By now the twins had established ties with the American mob, and were running "junkets", package trips for American gamblers eager to try their luck on English soil.
However, trouble came from a local group, the Richardson Brothers. Although the two groups could have cohabited, there were a few problems. First was Frankie Fraser, who had attacked Jack Comer so many years ago. Frankie strongarmed his way into a business owned by the twins, and also turned down all efforts to extort money from their crimes.
The final straw came when George Cornell, also a member of the Richardson Brothers gang, called Ronnie "a fat poof". Although the truth of this is not known, Ronnie did not take this well. Ronnie cornered Cornell in a bar a few days later, and shot him three times in the head.
Although everybody knew who had killed Cornell, witnesses were, unsurprisingly, not forthcoming. The police were forced to withdraw their case.

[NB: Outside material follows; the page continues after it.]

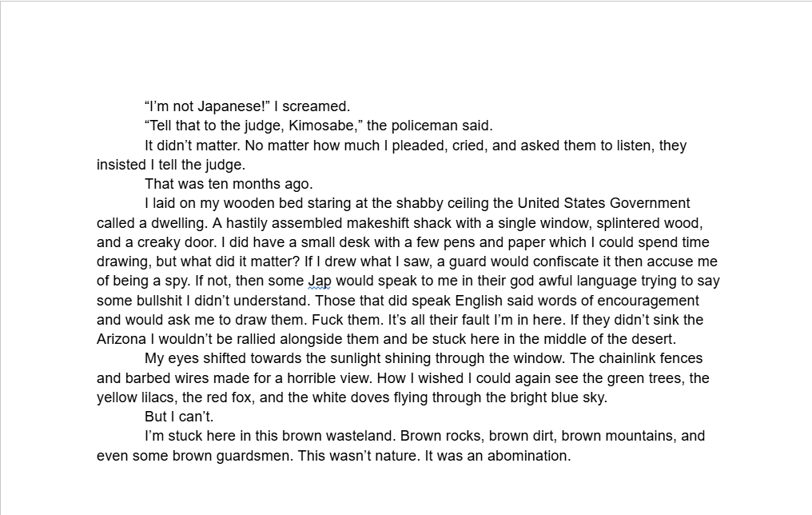
Task: Click the short line "But I can't."
Action: click(x=179, y=417)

The next problem was Jack "The Hat" McVitie, a man often used by the twins for dirty work. Jack was given money to kill Leslie Payne, but did not do so, electing instead to keep the money for himself. McVitie was later discovered threatening bartenders that already paid protection money to the twins. Reggie and Ronnie, infuriated by this, invited McVitie to a party, where Reggie tried to shoot him. The gun jammed, and in the end Ronnie beat McVitie until Reggie pulled out a knife and stabbed McVitie to death.
The unwanted police attention sent the twins on a holiday to Morocco, where they stayed for a few weeks before being thrown out as undesirable aliens.
Police Attention and a Holiday in Suffolk
By this time, Scotland Yard was making a concerted effort to catch the Kray twins. Detective Leonard "Nipper" Read, one of an elite group of investigators in the country, finally found a man who was willing to talk - Leslie Payne. Leslie, who knew that the twins were already after him, told the police everything he knew.
The twins, who knew that the police were after them, took a holiday in Suffolk. Ronnie was chauffeured amongst the old homes, imagining himself a squire, while Reggie, still shaken by the suicide of his ex wife Frances, drank heavily.
On the morning of 9th May, 1968, the police smashed down the door of the Kray family home. Ronnie and Reggie Kray were taken into custody, along with most of the members of The Firm. With most of the gang behind bars, witnesses were more forthcoming, and although the twins were eventually only convicted of one murder each, the sentence imposed was the maximum - 30 years each. The legend of the Kray twins was over.
Although the twins served in separate prisons, they were reunited in 1972 after much lobbying by their mother. Ronnie's mental state continued to pendulum, until he was transferred to Broadmoor Mental Hospital after attacking another inmate. During his years at Broadmoor, Ronnie married twice. His first marriage, to Elaine Mildener, in 1985, lasted for four years before the two divorced. Two months later, in 1989, Ronnie married Kate Howard.
On March 17th, 1995, Ronnie Kray died of a massive heart attack, bought about mainly by his 100 cigarettes a day habit. He was 61. Thousands of people went to the funeral - while in jail, the twins had achieved a cult status, and the funeral shed new light on the plight of Reggie Kray, who was still in prison.
CloudStrife has brought it to my attention that Monty Python did a sketch with more than a few connections to the Kray twins. The sketch told of two brothers, Doug and Dinsdale Piranha, who lived a life of crime much like the Krays. Dinsdale became more and more paranoid, and believed that a giant hedgehog called Spiny Norman was after him.